Many Muslim scholars are firm in their belief that shari'a addresses the fundamentals of human rights. For instance, they identify the most important human rights principles in Islam to be: dignity and brotherhood; equality among members of the community, without distinction on the basis of race, colour, or class; respect for the honour, reputation, and family of each individual; the right of each individual to be presumed innocent until and unless proven guilty, and individual freedom. This position suggests that Islamic law does protect human rights, but according to its own set of values. These values are fixed in divine law and are considered to be superior to any law created by humans and established by international institutions. Those Muslim scholars use the concept of cultural relativism to legitimize their adherence to shari'a vis-à-vis human rights.
Some tensions occur concerning, for instance, the allegedly unequal treatment of women in the Muslim world and religious liberty, including the rights to change one's belief and to inter religious marriage. This epitomizes the tension between human rights in Islam, as they exist in relation to obligations towards God, fellow humans and nature, and the human rights adopted by international human rights institutions, which are devoid of any religious coercion.
This tension led several Muslims from Egypt, Pakistan and Saudi Arabia to establish the 1981 Universal Islamic Declaration of Human Rights (UIDHR), issued by the Islamic Council for Europe. In 1990, the Cairo Declaration on Human Rights in Islam was adopted by the Organization of the Islamic Conference (OIC). While the Islamic Council for Europe is a non-governmental organization (NGO), whose statements are by no means binding, the OIC brings together representatives of all Islamic states. Hence the Cairo Declaration, albeit not legally binding, does carry some political authority. As will be discussed, these documents reflect a formal shari'a approach.

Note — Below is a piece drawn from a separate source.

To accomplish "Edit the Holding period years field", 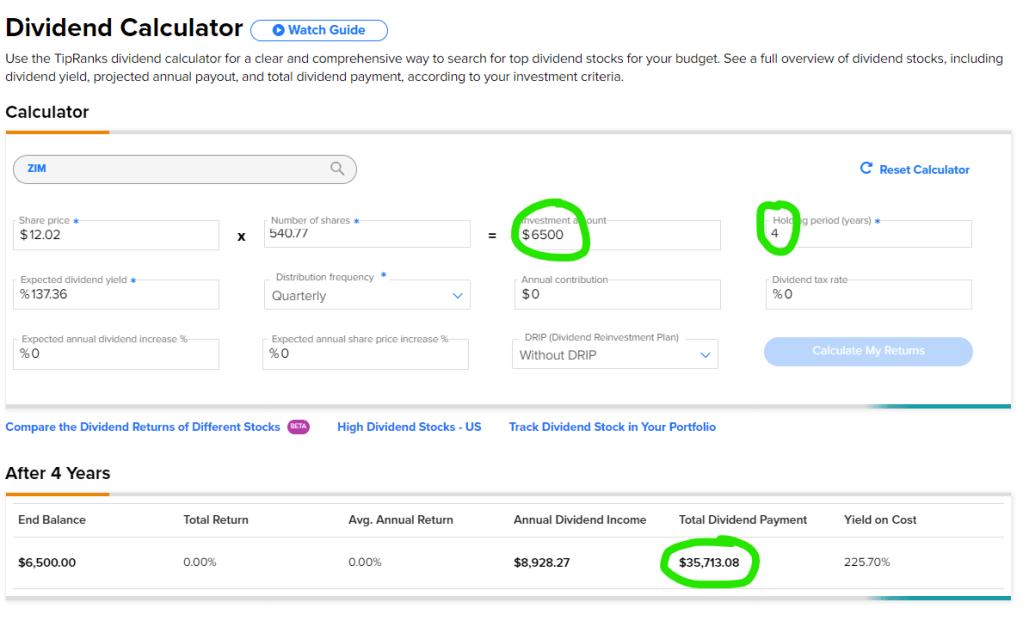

Constitutionalism in the West is mostly identified with secular thought. In recent years, there has been a growing interest in Islamic constitutionalism. For instance, the Bush administration's response to the 11 September 2001 attacks on New York and Washington has radically transformed the situation in Iraq and Afghanistan as both countries are rewriting their Constitutions. Ann Elizabeth Mayer has pointed out that Islamic constitutionalism is “constitutionalism which is in some form based on Islamic principles”.
Several Muslim scholars such as Muhammad Asad and Abul A'la al-Maududi have written on several aspects of constitutional issues such as human rights and the separation of powers. However, in general their works fall into apologetics, as Chibli Mallat points out:
Whether for the classical age or for the contemporary Muslim world, scholarly research on public law must respect a set of axiomatic requirements. First, the perusal of the tradition cannot be construed as a mere retrospective reading. By simply projecting present-day concepts backwards, it is all too easy to force the present into the past either in an apologetically contrived or haughtily dismissive manner. The approach is apologetic and contrived when Bills of Rights are read into, say, the Caliphate of ‘Umar, with the presupposition that the ‘just’ qualities of ‘Umar included the complex and articulate precepts of constitutional balance one finds in modern texts.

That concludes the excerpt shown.